Activist Athletes Flex Their Power
by Adam W.
www.infozine.com/news/stories/op/storiesView/sid/29333/
Olympians are making the scene with big ideas about protecting the Earth and greening the games.
Swimmer Tara Kirk has filmed a public service announcement against overfishing for WildAid, a nonprofit devoted to ending illegal wildlife trade. Other athletes featured in the group's "World Champions for Wildlife" campaign include swimmer Amanda Beard, Ethiopian world marathon winner Haile Gebrselassie and Houston Rockets basketball star Yao Ming, China's most famous export (and the sport's tallest player at 7 feet, 6 inches). WildAid's Hollywood-produced PSAs matching celebrities with exotic animals are being shown in 80 countries, and are reaching some one billion people a week by organization estimates. With China the largest importer of illegal wildlife products -- including tiger bone and skin, ivory and shark fin -- the summer Olympics in Beijing has offered the group a way to target the exact demographic that's responsible for much of the loss of the world's most endangered species.
"I grew up around the ocean," says Aaron Peirsol, the boyishly handsome three-time Olympic gold medal swimmer. Peirsol wanted to work with a conservation organization and found a ready partner in Oceana, an international group dedicated to protecting the world's oceans and its inhabitants, whose board of directors includes actor-activists Ted Danson and Sam Waterson. The nonprofit has set Peirsol up with his own campaign and website, Race for the Oceans, to directly link his training efforts with fundraising for their causes.
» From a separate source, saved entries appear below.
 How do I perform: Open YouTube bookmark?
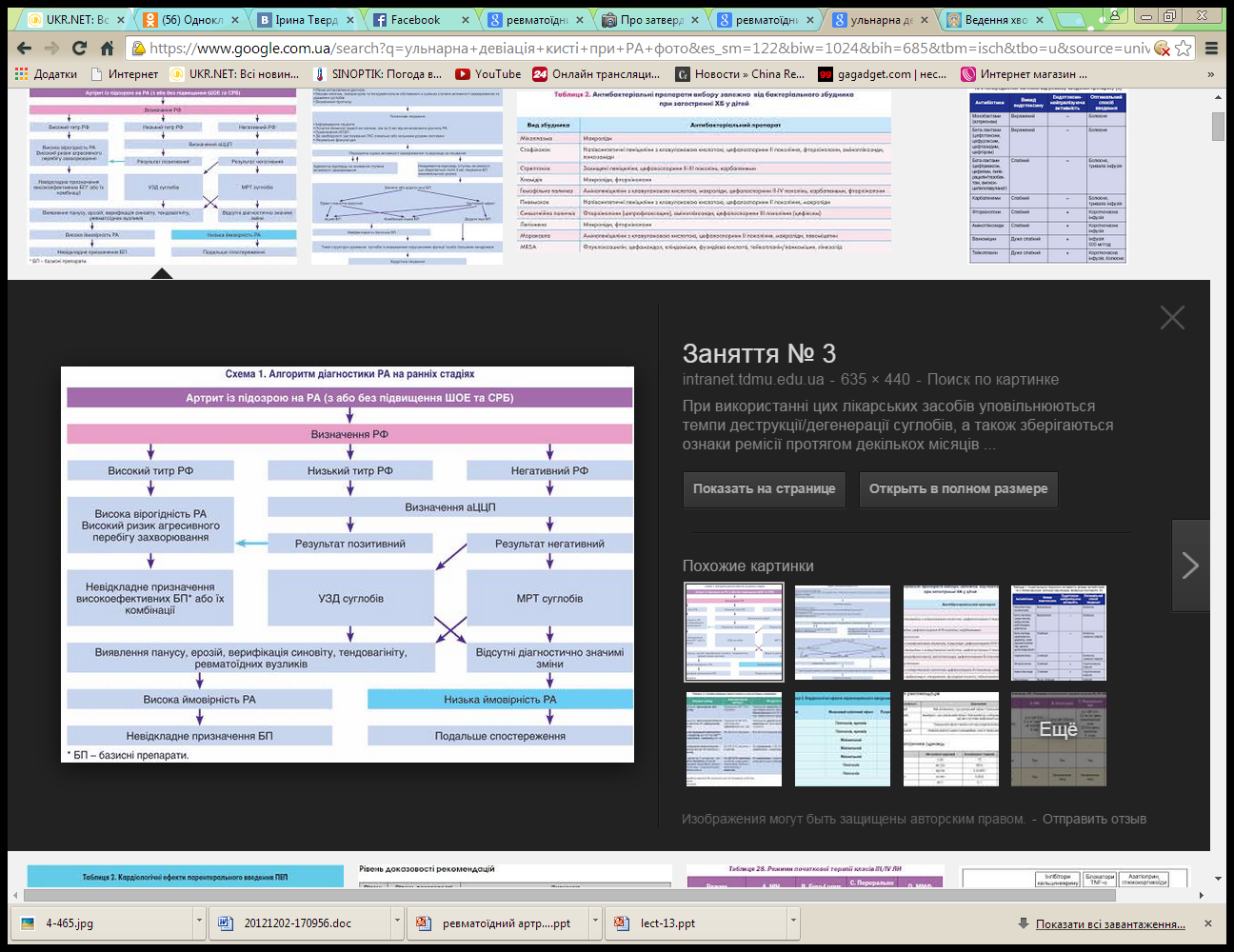click(x=488, y=73)
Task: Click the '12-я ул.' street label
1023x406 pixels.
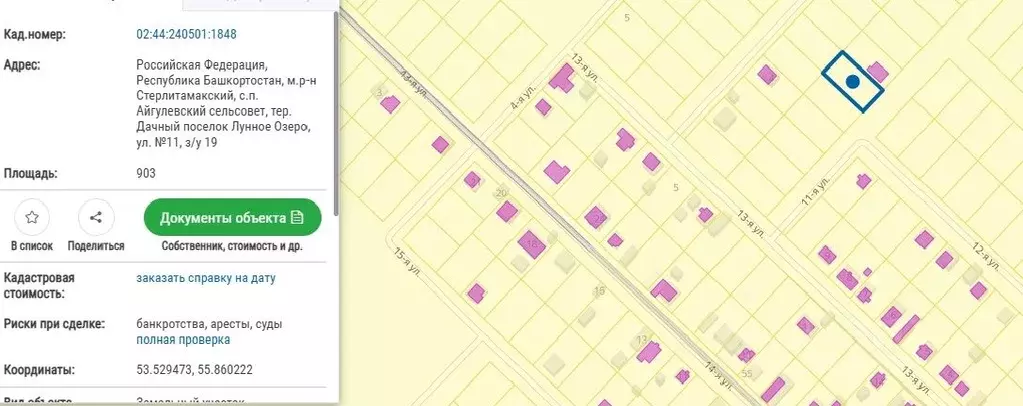Action: (x=986, y=257)

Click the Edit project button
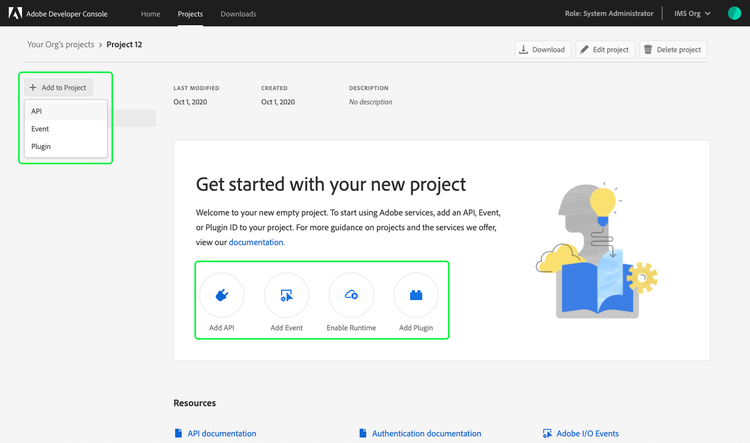pyautogui.click(x=604, y=49)
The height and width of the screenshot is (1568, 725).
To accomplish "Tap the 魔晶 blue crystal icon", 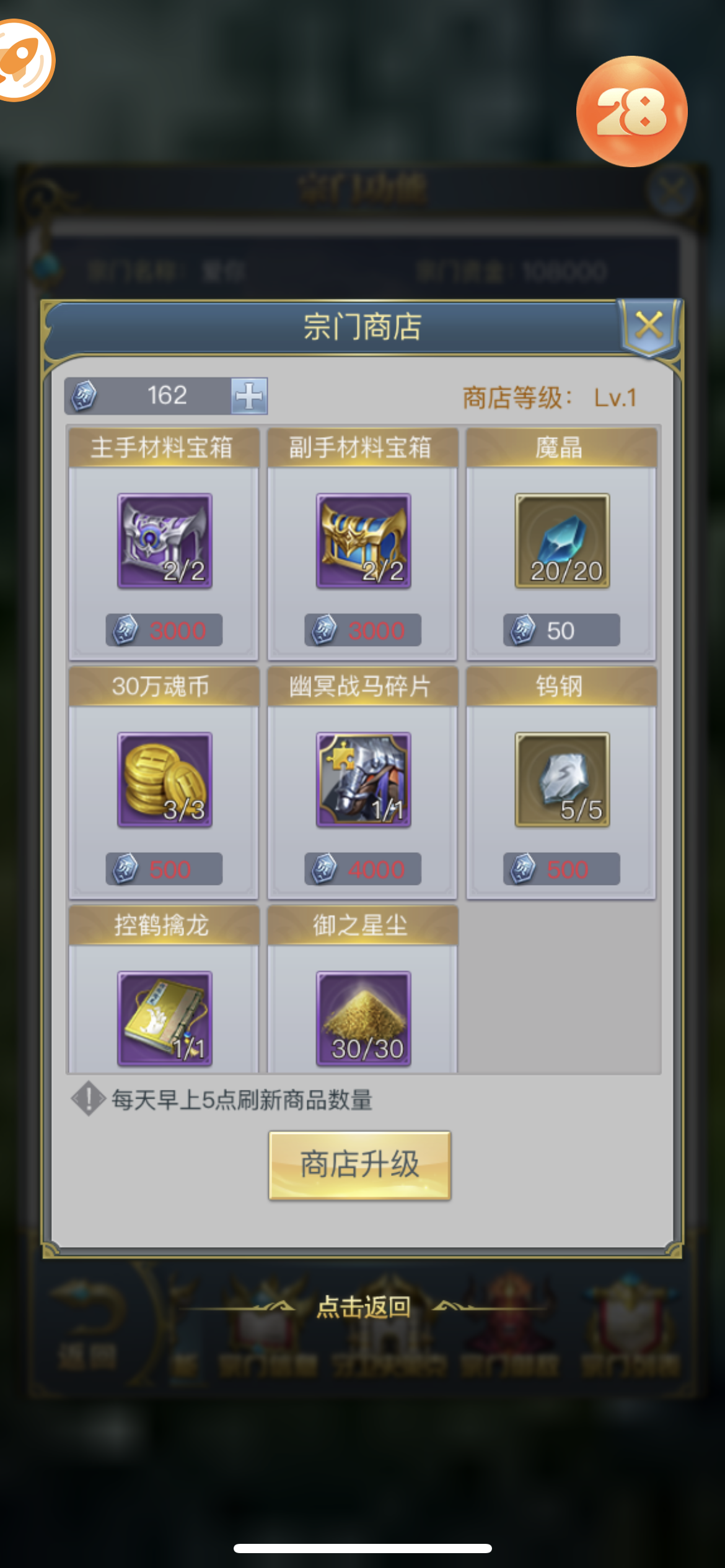I will [562, 541].
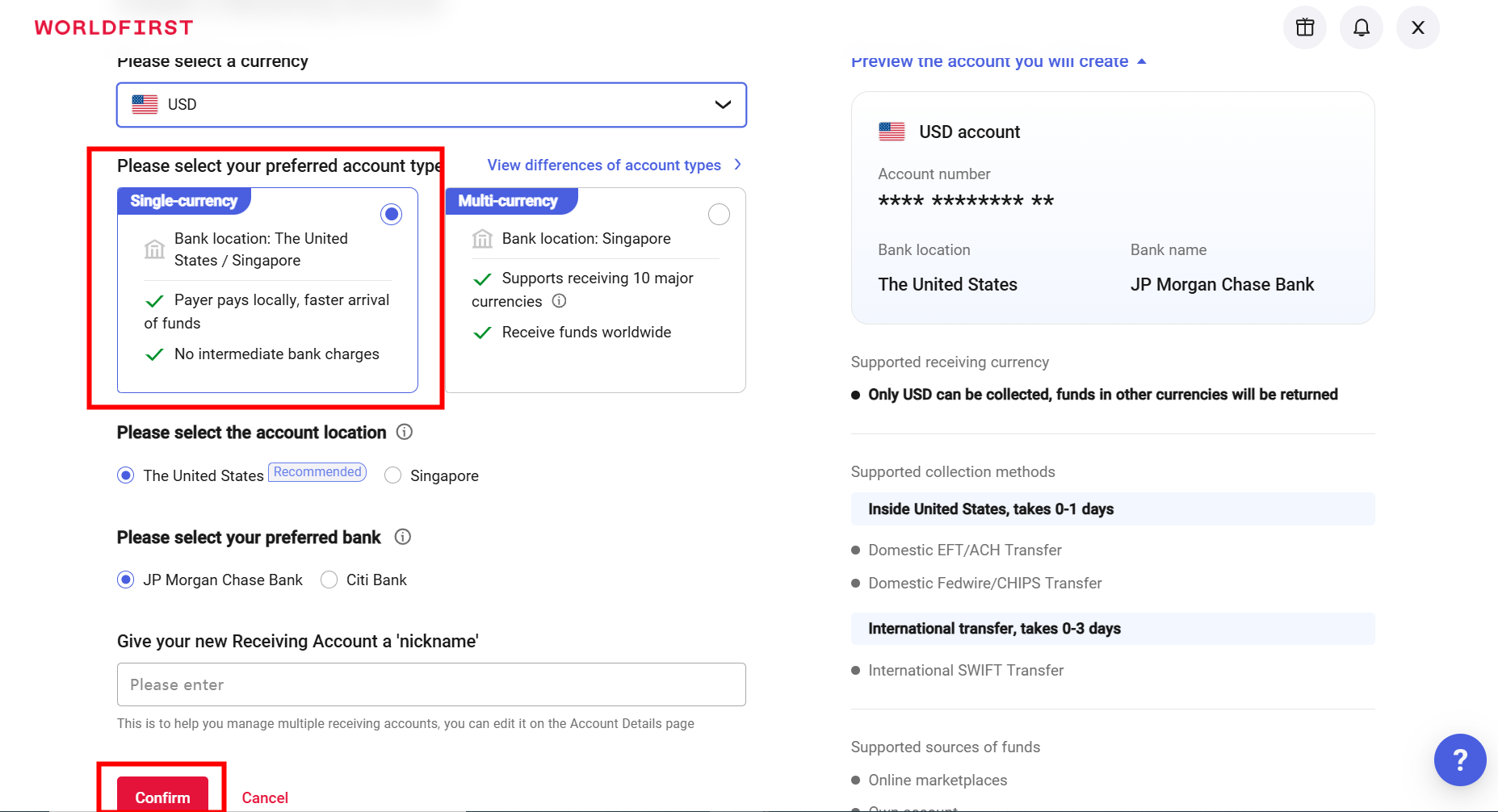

For other Olympic athletes, an environmental cause offers an outlet -- a way beyond the confines of their sport and the rigors of daily training. Twenty-eight-year-old gymnast David Durante has spent the last four years living at an Olympic Training Center in Colorado Springs with some 170 resident athletes who train year-round for both the summer and winter games. He formed the OTC Green (Olympic Training Center Green) committee, made up of himself, a cyclist, a fencer, a pentathlete, a shooter, a wrestler and a wrestling coach. Their goals, he says, are to green the facilities, starting with the athletes.